Ninety-percent of people killed by malaria are infected with the parasite Plasmodium falciparum. Now, for the first time, researchers have learned exactly what is essential in the parasite’s genetic makeup, paving the way to the development of stronger antimalarial drugs.
A research team led by public health scientists at the University of South Florida in Tampa created a new technique that mutated most of P. falciparum’s 6,000 genes, providing a far superior understanding of how each gene functions. In the study published in Science, the authors successfully targeted adenine and thymine, two of the four chemical building blocks that make up DNA. This is significant as P. falciparum’s high percentage of adenine and thymine previously limited efforts to manipulate the parasite’s genome, resulting in only a few hundred mutant strains.

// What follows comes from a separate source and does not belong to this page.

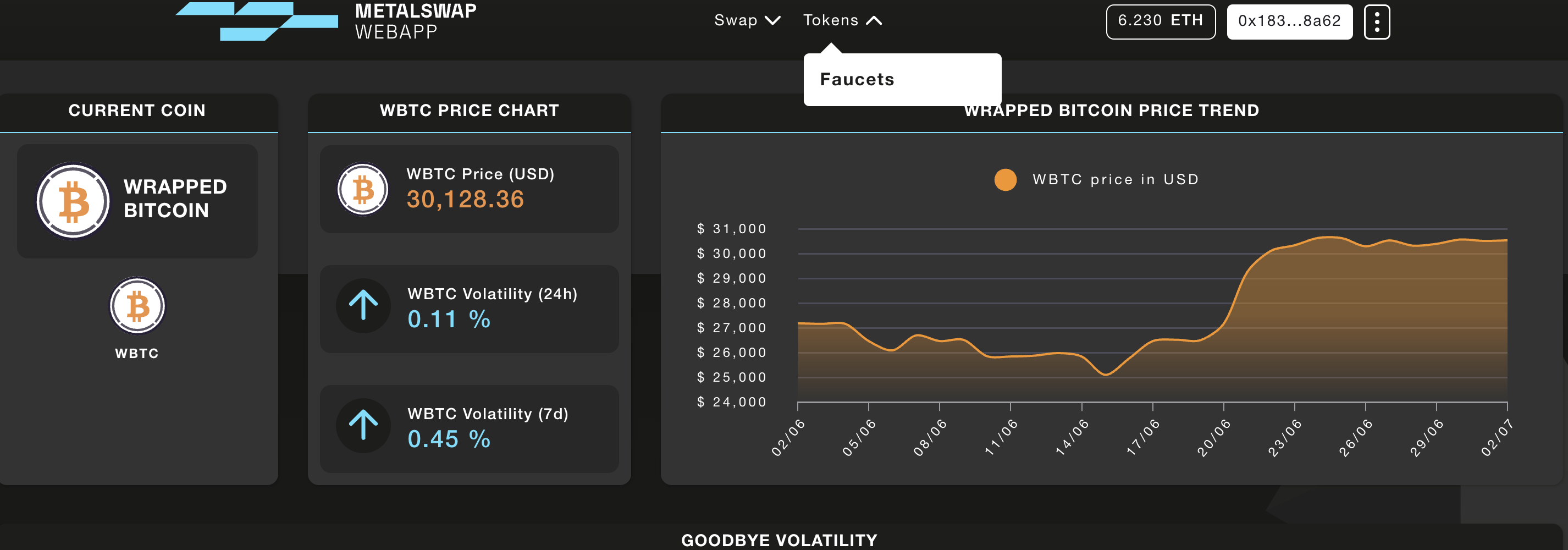Click the Bitcoin icon beside WBTC Price

(363, 189)
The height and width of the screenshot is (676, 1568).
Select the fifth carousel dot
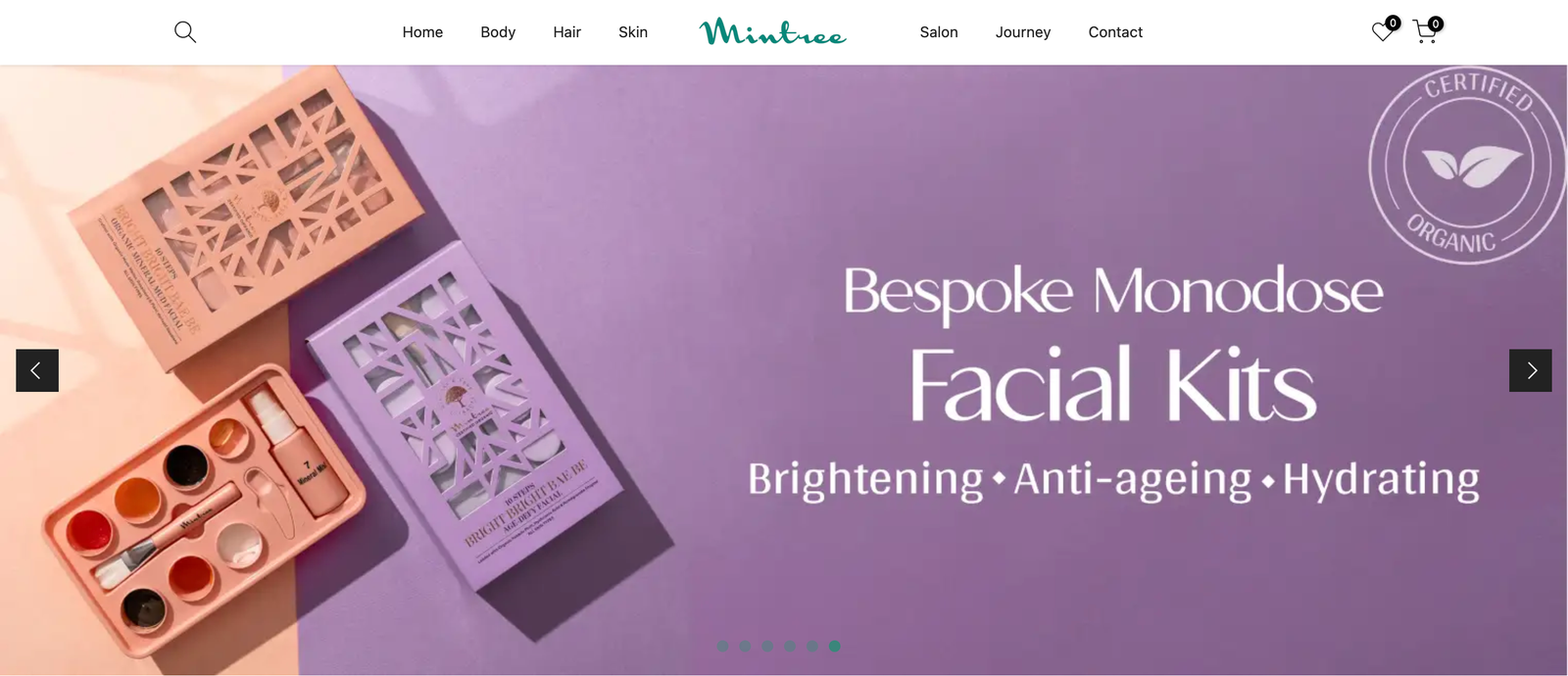[812, 647]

“This is a transformative advance,” said lead author John H. Adams, PhD, Distinguished Professor, University of South Florida College of Public Health. “The genome of this malaria parasite has been resistant to most methods in the modern genetics toolbox. Consequently, functional importance of only a few hundred genes was determined. Using piggyBac mutagenesis, our new genetic tool, we have functionally characterized nearly all of the parasite’s genes. Identifying essential genes and pathways will help guide and accelerate future drug and vaccine development.”
With funding from the National Institutes of Health (NIH), the research team used advanced computational analyses to identify about 2,600 genes that are essential to the parasite’s growth and resistance to antimalarial drugs. This critical information is expected to have a dramatic impact on the fight against malaria, which infects 220 million people worldwide and claims 500,000 lives each year.